Ad esempio, la dimostrazione di Wiles è una tipica dimostrazione per assurdo (supponiamo che esistano soluzioni dell'equazione di Fermat, e facciamo vedere che questo produce una contraddizione), benché essa sia ovviamente non formalizzabile non soltanto nella logica proposizionale, ma nemmeno in quella del prim'ordine.
Perfettamante chiaro. Ma non c'entra con la mia obiezione.
Trainito sembra fraintendere il fatto che uno schema sia proposizionale, con il fatto che una dimostrazione che segue quello schema debba esserlo anch'essa.
Ho riflettuto molto su questo passo così ellittico e sono arrivato alla conclusione che probabilmente sono perfettamente in grado di cadere in questo fraintendimento, visto che la mia competenza nella logica della dimostrazione non è stellare (sono non un professionista ma un lettore appassionato di manuali di logica, da quello di Carnap a quello di Odifreddi, passando per quelli di Copi, Lemmon e Mondadori-D'Agostino). Tuttavia non riesco assolutamente ad afferrare il nesso tra questo fatto e la mia obiezione precisa di cui sopra.

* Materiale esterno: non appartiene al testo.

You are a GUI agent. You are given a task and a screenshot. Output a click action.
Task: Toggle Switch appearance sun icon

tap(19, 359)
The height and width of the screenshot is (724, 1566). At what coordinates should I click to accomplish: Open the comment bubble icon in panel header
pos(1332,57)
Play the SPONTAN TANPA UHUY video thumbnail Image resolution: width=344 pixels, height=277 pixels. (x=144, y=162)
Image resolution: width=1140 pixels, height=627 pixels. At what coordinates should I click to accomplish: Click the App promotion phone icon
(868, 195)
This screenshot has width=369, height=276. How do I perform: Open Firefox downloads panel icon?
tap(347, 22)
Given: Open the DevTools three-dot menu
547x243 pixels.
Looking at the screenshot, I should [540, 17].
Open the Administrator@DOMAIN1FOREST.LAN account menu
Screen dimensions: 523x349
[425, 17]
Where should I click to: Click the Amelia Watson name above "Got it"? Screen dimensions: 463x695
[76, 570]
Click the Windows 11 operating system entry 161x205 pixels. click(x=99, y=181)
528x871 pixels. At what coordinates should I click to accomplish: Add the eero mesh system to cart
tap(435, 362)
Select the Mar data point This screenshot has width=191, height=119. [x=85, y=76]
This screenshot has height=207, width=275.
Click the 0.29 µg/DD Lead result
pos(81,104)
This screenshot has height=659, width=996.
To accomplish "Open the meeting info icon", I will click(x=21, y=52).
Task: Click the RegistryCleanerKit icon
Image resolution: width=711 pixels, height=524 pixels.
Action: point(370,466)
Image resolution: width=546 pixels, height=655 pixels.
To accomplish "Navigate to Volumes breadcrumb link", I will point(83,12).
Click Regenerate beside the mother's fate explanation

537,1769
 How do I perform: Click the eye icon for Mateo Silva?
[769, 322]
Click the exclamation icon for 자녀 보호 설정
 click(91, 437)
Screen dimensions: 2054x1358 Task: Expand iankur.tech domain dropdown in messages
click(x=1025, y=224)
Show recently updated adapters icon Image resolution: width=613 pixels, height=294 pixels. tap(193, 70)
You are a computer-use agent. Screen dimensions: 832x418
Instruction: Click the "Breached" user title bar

P.S. Se puoi, chiedigli il permesso di rendere noto in FOR questo scambio, perché mi pare interessante. Da popperiano incallito, sarei felicissimo di scoprire e comprendere il mio errore, se c'è.
Ciao
M. Trainito

Piergiorgio Odifreddi, 4-9-07

Cara Ivana,
d'accordo su tutto, direi. Anche sulla formalizzazione di Trainito della prova di Anselmo. Ma, se posso ribattere, anche la mia non mi sembra scorretta. Il fatto è che un argomento informale non ha necessariamente una sola formalizzazione corretta. La cosa è tipica: ad esempio, succede giaà per la dimostrazione di Euclide dell'esistenza di infiniti numeri primi, che si può formulare in maniera sia costruttiva (dato un numero, al più entro il suo fattoriale più uno si trova un nuovo numero primo) che non (supponendo che ci sia un massimo numero primo, si trova una contraddizione dal fatto che entro il suo fattoriale più uno ce n'è uno nuovo).
A presto. E naturalmente, rendete pure noto lo scambio, se può interessare a qualcuno.